▶ [YOUR GOAL]
Extract every line from the records below that contains the word "Part".

▶ [RECORDS FOR THE EXERCISE]
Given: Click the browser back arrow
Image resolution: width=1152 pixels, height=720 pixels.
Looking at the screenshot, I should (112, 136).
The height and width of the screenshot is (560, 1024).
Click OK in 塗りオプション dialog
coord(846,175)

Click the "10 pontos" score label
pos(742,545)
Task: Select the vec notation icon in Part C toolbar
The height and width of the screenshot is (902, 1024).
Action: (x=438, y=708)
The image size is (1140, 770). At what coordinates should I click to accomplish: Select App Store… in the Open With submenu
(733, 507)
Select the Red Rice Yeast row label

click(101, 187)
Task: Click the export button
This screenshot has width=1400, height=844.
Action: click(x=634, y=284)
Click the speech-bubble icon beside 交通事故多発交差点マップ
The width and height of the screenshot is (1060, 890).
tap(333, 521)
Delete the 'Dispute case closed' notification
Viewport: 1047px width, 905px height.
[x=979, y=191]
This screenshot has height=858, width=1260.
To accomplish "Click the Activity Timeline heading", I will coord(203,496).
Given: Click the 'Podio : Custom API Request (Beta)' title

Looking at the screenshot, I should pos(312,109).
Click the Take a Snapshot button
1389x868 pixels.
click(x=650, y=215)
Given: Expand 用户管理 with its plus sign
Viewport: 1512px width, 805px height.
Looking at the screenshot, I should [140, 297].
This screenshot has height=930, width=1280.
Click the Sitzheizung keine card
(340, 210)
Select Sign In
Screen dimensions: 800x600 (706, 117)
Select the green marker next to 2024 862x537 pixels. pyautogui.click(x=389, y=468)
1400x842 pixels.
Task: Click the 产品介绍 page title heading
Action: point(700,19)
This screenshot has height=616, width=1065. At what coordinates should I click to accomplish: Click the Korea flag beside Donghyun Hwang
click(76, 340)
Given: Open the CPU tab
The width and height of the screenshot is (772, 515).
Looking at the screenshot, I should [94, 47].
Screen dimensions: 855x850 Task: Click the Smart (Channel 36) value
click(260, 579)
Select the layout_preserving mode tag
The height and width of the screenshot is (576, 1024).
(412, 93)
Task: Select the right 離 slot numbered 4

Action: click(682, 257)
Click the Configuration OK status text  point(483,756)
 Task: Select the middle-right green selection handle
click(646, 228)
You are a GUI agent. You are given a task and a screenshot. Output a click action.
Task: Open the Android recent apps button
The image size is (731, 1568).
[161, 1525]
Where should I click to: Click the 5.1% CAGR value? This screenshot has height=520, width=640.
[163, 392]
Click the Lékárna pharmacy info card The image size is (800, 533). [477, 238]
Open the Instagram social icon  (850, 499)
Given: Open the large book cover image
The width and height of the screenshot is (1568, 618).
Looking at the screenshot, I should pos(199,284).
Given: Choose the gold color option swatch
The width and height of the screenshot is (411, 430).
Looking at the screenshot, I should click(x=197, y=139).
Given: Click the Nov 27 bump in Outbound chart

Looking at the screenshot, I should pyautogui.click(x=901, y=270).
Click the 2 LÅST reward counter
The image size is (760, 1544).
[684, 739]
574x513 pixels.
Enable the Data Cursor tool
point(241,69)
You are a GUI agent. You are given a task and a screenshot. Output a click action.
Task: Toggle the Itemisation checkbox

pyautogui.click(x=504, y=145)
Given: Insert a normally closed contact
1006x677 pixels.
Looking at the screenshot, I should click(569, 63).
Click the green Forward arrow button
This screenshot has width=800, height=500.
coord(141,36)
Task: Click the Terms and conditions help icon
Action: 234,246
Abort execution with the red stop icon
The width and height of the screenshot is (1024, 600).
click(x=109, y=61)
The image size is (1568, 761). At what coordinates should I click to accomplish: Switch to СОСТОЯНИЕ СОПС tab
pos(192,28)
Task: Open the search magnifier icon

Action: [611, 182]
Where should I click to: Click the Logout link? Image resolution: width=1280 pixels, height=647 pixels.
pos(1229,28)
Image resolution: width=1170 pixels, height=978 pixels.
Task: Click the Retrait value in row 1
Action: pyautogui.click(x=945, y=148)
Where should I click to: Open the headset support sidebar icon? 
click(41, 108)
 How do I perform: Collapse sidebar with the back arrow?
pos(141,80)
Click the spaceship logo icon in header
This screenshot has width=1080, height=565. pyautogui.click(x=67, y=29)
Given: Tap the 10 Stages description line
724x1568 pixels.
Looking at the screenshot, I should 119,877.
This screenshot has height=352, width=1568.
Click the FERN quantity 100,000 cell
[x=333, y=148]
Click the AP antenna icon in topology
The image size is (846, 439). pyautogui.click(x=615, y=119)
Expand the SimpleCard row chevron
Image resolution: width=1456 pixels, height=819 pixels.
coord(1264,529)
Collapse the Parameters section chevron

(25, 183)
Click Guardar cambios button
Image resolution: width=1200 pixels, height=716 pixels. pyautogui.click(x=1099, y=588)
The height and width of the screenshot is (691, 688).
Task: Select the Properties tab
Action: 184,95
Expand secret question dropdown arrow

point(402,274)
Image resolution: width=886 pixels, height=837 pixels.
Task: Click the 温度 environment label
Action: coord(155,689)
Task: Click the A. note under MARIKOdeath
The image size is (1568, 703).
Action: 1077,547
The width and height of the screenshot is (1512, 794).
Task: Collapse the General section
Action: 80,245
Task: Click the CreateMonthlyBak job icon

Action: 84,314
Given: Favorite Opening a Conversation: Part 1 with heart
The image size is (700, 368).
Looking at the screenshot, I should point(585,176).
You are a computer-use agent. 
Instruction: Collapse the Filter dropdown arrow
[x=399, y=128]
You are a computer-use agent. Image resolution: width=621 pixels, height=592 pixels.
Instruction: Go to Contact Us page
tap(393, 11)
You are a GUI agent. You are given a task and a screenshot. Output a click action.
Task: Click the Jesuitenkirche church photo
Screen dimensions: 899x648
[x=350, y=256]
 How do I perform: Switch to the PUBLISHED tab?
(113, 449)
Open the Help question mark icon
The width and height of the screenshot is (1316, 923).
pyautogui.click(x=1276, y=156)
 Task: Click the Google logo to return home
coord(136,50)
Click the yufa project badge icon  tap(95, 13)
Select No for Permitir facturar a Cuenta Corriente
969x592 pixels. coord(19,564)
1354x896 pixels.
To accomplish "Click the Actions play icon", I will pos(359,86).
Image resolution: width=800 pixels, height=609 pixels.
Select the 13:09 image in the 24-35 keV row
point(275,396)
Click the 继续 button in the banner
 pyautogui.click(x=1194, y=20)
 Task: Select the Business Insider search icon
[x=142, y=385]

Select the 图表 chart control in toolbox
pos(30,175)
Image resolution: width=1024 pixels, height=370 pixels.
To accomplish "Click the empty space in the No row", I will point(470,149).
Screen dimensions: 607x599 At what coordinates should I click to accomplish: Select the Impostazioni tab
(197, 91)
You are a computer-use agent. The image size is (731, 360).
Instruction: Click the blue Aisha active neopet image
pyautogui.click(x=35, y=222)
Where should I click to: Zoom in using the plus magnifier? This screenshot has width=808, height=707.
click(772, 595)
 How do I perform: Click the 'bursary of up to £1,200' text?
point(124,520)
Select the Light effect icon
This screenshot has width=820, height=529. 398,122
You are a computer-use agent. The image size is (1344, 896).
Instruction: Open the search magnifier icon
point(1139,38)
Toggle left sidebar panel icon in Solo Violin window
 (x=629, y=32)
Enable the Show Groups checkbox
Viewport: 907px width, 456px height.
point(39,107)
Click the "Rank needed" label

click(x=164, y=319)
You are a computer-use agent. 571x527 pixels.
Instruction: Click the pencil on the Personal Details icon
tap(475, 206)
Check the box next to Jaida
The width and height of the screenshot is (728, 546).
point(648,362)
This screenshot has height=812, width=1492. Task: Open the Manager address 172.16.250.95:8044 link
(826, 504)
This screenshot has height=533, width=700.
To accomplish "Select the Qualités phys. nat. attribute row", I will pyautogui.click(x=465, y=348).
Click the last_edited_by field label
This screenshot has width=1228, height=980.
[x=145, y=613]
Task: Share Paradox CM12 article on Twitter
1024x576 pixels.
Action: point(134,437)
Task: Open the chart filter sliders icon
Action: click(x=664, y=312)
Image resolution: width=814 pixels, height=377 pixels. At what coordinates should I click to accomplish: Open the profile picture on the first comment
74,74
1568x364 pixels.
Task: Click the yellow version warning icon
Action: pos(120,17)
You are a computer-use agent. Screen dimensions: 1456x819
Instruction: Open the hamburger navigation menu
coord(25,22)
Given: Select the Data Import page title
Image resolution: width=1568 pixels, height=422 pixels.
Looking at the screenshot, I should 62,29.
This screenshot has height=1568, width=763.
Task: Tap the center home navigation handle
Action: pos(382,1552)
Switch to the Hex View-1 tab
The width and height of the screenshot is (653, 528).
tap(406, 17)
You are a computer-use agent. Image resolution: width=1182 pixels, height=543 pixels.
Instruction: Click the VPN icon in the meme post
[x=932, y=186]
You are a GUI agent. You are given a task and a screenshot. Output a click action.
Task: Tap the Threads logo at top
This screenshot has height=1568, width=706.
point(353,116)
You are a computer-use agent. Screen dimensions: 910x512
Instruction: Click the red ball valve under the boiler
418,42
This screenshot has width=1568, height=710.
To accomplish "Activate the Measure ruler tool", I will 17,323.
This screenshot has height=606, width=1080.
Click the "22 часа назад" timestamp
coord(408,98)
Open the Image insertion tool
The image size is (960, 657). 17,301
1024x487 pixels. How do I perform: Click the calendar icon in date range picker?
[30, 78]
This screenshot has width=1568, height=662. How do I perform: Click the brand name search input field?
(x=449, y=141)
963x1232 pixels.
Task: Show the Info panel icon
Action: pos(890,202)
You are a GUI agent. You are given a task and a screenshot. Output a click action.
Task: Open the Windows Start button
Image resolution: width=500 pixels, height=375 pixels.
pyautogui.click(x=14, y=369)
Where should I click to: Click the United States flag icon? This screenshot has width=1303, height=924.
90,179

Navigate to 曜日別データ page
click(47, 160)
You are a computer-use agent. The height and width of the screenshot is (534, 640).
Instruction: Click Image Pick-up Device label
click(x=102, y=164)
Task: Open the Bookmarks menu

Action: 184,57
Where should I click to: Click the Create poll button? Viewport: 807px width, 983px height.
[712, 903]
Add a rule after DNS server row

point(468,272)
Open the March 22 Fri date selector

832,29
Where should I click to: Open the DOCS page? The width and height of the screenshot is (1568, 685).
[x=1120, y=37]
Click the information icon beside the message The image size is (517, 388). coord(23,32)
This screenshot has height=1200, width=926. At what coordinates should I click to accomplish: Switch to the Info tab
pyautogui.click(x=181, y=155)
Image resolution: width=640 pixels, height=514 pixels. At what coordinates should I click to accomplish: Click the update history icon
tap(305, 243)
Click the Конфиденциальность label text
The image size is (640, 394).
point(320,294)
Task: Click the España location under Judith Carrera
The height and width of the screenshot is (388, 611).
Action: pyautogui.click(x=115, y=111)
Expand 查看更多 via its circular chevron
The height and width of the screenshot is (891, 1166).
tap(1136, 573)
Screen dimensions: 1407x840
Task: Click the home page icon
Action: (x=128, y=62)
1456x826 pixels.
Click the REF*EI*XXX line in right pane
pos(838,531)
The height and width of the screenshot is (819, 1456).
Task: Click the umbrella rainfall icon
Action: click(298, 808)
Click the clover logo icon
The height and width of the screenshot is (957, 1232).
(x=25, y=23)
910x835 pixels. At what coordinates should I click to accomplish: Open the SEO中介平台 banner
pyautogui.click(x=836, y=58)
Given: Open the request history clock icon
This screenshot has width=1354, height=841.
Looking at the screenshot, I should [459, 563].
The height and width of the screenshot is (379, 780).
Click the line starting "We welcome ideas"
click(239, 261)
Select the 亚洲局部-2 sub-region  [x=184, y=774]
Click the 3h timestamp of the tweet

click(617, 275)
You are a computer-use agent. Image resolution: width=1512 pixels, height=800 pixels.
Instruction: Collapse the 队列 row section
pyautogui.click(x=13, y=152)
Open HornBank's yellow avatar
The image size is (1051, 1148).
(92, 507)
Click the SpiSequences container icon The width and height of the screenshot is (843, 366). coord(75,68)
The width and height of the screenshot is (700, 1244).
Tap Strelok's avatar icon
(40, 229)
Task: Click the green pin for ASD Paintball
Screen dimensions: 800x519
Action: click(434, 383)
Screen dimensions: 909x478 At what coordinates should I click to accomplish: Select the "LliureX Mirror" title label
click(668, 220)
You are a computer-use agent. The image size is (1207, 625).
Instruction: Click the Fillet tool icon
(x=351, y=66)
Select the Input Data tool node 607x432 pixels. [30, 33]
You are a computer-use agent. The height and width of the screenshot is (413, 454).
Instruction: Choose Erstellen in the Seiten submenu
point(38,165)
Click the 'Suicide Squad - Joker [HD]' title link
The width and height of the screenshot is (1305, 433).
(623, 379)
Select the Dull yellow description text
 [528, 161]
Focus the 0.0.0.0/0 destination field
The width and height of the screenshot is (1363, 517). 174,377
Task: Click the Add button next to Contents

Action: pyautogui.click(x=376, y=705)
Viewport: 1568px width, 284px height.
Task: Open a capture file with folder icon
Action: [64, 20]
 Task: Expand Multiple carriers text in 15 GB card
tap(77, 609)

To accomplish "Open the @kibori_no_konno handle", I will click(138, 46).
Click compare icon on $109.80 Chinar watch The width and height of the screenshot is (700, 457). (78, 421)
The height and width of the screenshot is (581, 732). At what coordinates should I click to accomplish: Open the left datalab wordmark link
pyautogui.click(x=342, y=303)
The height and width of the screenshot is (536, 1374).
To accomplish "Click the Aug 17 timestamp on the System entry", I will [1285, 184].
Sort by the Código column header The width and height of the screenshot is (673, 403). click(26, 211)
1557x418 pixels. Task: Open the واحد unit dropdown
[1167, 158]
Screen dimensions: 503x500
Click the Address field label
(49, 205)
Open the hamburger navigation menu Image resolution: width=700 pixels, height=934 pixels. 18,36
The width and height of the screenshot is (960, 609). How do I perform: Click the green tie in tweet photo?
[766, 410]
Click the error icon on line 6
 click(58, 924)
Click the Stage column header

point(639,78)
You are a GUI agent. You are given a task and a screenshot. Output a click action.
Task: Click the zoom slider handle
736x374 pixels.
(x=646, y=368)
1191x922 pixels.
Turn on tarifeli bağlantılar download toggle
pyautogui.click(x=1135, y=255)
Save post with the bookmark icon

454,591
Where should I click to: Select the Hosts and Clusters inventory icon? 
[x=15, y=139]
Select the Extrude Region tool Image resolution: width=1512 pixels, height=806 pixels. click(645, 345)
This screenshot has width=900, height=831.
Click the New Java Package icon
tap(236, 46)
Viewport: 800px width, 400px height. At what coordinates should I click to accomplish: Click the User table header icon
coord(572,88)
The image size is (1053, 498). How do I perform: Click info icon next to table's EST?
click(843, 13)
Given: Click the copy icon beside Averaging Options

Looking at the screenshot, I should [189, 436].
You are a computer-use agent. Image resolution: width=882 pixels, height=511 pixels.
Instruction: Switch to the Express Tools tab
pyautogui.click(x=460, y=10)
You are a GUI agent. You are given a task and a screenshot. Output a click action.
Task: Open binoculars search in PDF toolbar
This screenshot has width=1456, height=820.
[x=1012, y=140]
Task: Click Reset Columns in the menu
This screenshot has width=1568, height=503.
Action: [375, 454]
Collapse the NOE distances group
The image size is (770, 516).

▶ [OUTPUT]
Task: Select the vec notation icon in Part C toolbar
Given: Favorite Opening a Conversation: Part 1 with heart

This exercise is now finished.